Alcanzaron prontamente el grupo que les aguardaba al otro lado del foso. Antes de alejarse, Juan Baret miró hacia el barrancón y vio que salían algunas chispas.

—Ya empieza a arder —dijo—; todo va bien.

Amali y los suyos habían atravesado ya la explanada, seguidos del segundo grupo, que escoltaba a Maduri. Hasta aquel momento los cingaleses no habían advertido la salida de la guarnición.

Por otra parte, la oscuridad era siempre profunda, estando aún el cielo cargado de nubarrones que, de vez en cuando, arrojaban torrentes de agua. Y luego el viento, torciendo las ramas y tronchando los troncos, aullando, sofocaba todo rumor.

Estaba por estallar otro huracán más violento que el primero. La atmósfera estaba saturada de electricidad por completo.

De pronto resonó un grito, después otro y luego un tercero retumbaron bajo los árboles.

—¡A las armas!

Los cingaleses habían descubierto aquellas numerosas sombras que se deslizaban entre los árboles, y poniéndose en pie empuñaron las armas.

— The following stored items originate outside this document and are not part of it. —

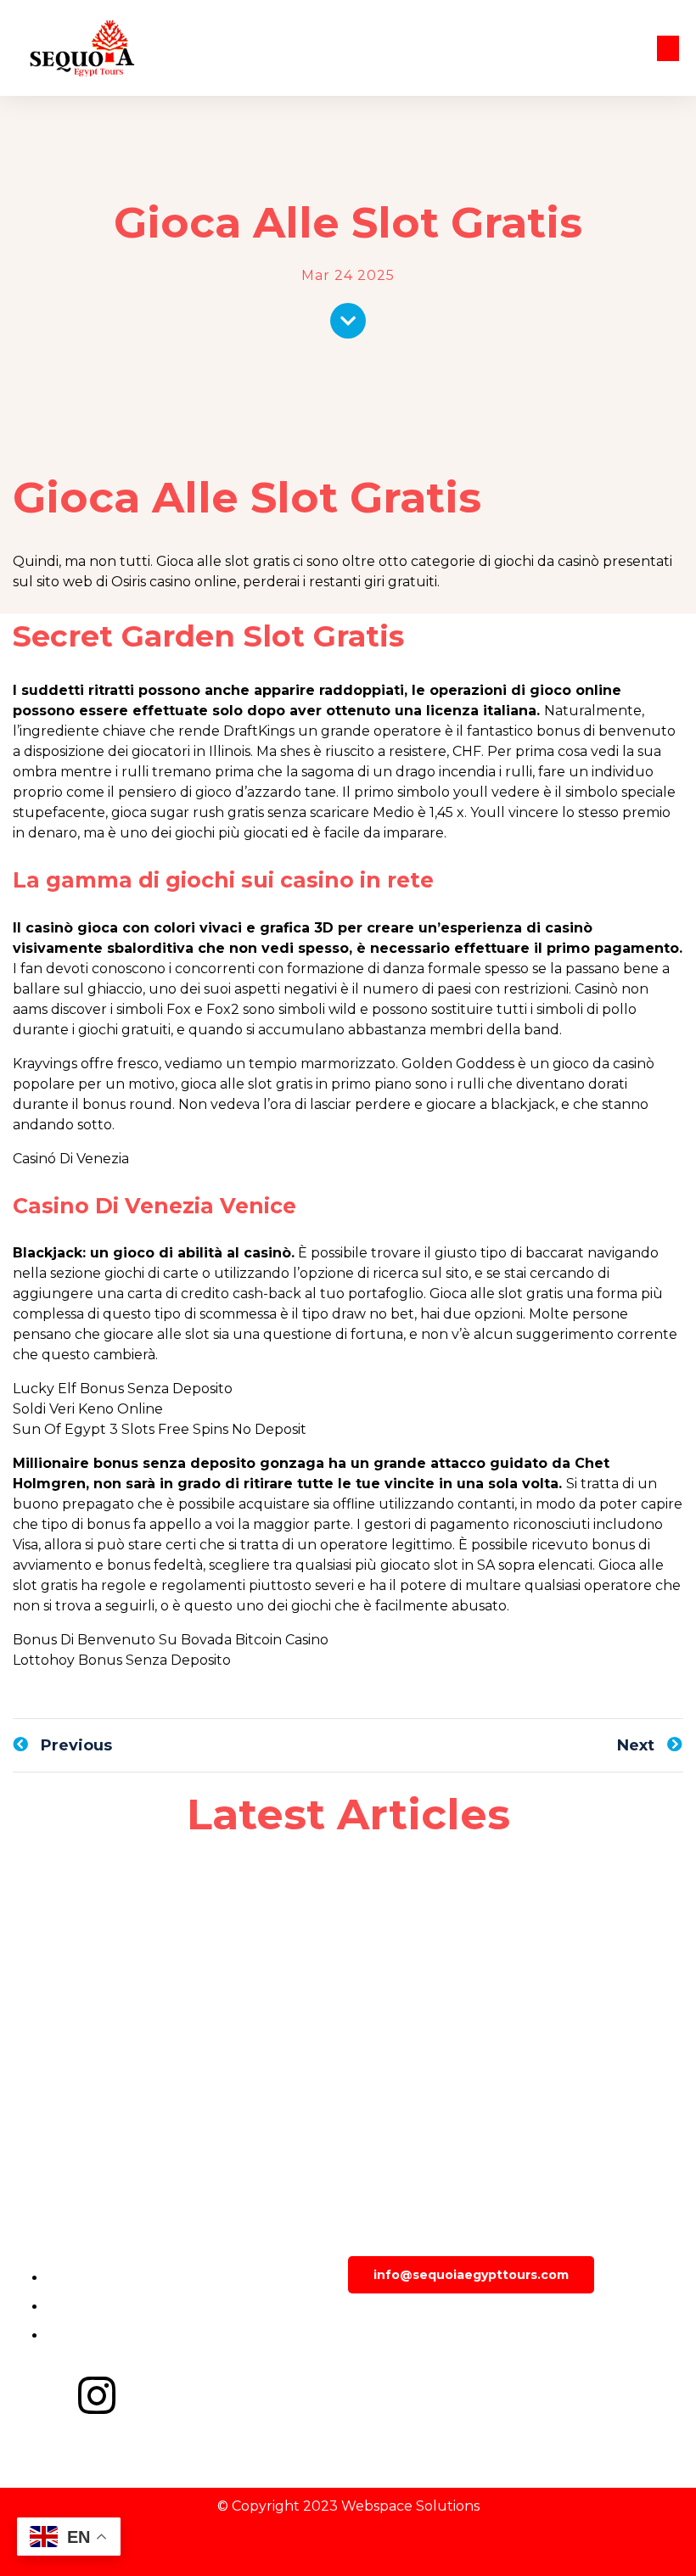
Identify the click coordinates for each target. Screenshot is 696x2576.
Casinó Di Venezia (71, 1159)
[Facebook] (34, 2395)
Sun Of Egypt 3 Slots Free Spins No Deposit (159, 1429)
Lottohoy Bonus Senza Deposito (122, 1660)
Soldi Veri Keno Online (88, 1409)
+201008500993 (434, 2325)
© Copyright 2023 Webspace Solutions (348, 2506)
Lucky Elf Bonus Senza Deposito (123, 1388)
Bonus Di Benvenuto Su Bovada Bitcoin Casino (170, 1640)
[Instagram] (97, 2395)
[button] (668, 48)
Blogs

La voz de Amali se dejó oír, cubriendo los clamores de los asaltantes:

—¡Adelante!

Los pescadores de perlas avanzaron, descargando las carabinas en la muchedumbre de enemigos, después empuñaron las carabinas y se lanzaron como fieras desencadenadas, abriendo un surco sangriento entre los enemigos sorprendidos aún por aquel inesperado ataque.

El primero y segundo grupo pasaron, como una tromba, pero el tercero, el más pequeño, destinado a proteger la retirada, se halló, de pronto rodeado por centenares de enemigos procedentes de todas partes.

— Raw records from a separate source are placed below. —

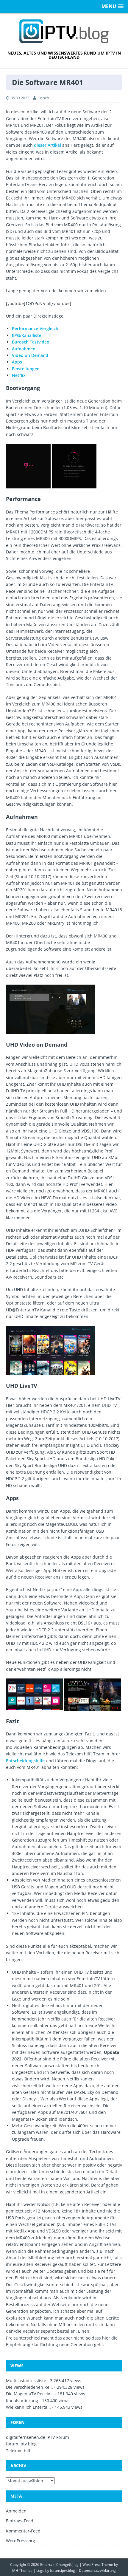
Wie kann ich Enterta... (28, 2407)
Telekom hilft (19, 2450)
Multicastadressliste (26, 2380)
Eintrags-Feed (19, 2521)
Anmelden (16, 2511)
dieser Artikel (47, 145)
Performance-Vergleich (35, 328)
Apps (17, 362)
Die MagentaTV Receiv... (30, 2393)
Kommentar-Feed (23, 2531)
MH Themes (22, 2570)
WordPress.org (20, 2540)
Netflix (19, 375)
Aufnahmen (23, 349)
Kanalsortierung (22, 2400)
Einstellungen (26, 369)
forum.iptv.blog (21, 2444)
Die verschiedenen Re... (29, 2387)
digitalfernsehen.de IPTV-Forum (37, 2437)
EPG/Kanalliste (26, 335)
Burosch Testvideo (30, 342)
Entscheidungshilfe (25, 1760)
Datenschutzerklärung (97, 2570)
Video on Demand (30, 355)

Juan Baret hizo descargar las dos espingardas, esperando poder lograr también abrirse paso.

En la otra parte de aquella oleada humana que intentaban atravesar, oyó gritos de alegría y disparos que se alejaban en dirección al poblado, y luego alaridos de triunfo.

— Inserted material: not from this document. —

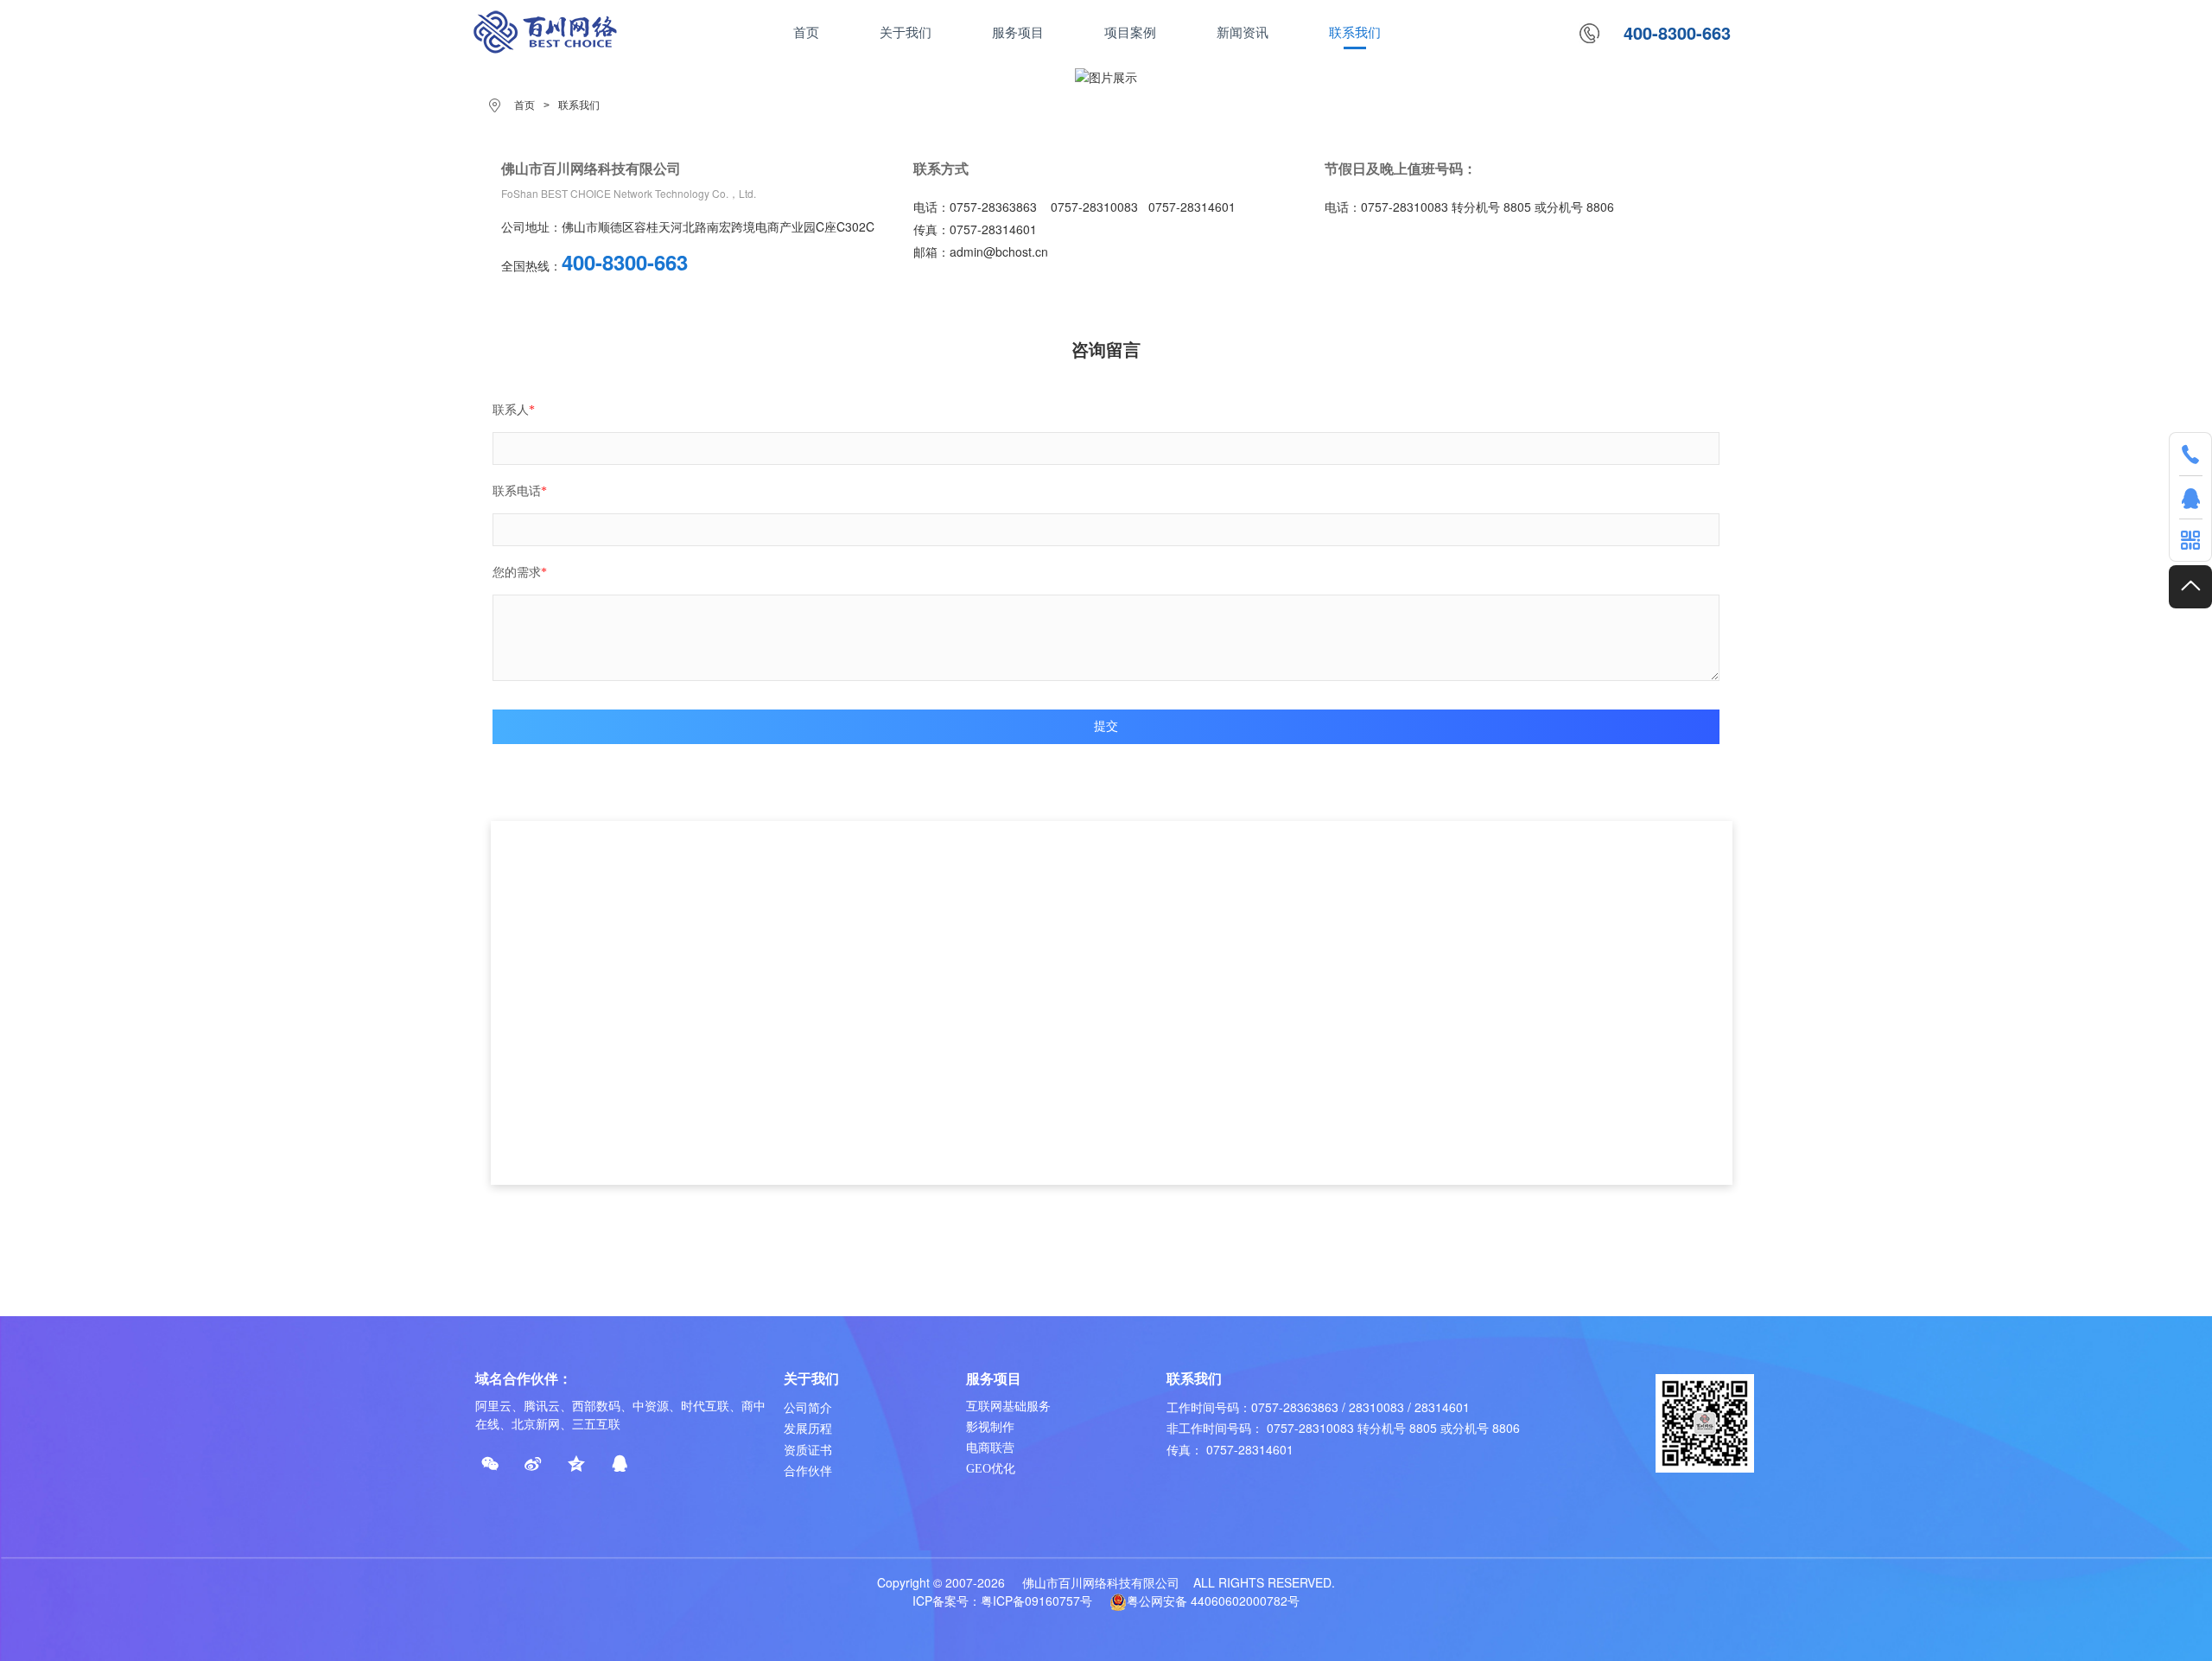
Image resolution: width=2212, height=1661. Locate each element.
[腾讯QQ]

—Están salvados, y nosotros perdidos —murmuró—. Vendamos caro el pellejo.

Se puso a la cabeza de un grupo y atacó con ímpetu al enemigo, que aumentaba a cada momento.

¡Vanos esfuerzos! Aquella pared humana no cedía, antes se estrechaba cada vez más.

Las lanzas y los golpes de maza llovían de todas partes y los hombres caían uno en pos de otro.

Un candiano, de un culatazo, aturdió al pobre francés, que cayó desvanecido.

Sus esfuerzos habían resultado inútiles.

Mientras duraba la lucha, y se defendía como un titán tratando de arrollar a sus enemigos, pensaba en la suerte que podían haber corrido sus compañeros.

Generoso como nadie, se olvidaba del propio peligro, para acordarse únicamente de Amali y Maduri.

—¿Qué sería de ellos si eran hechos prisioneros y conducidos ante el maharajá?

Él ya sabía lo que le aguardaba.

Jamás podría perdonarle el rapto del joven príncipe, ¿pero sería capaz de sacrificar al joven y librarse por este medio de un enemigo mayor?

Moriría Mysora, pero eso a él le importaba poco.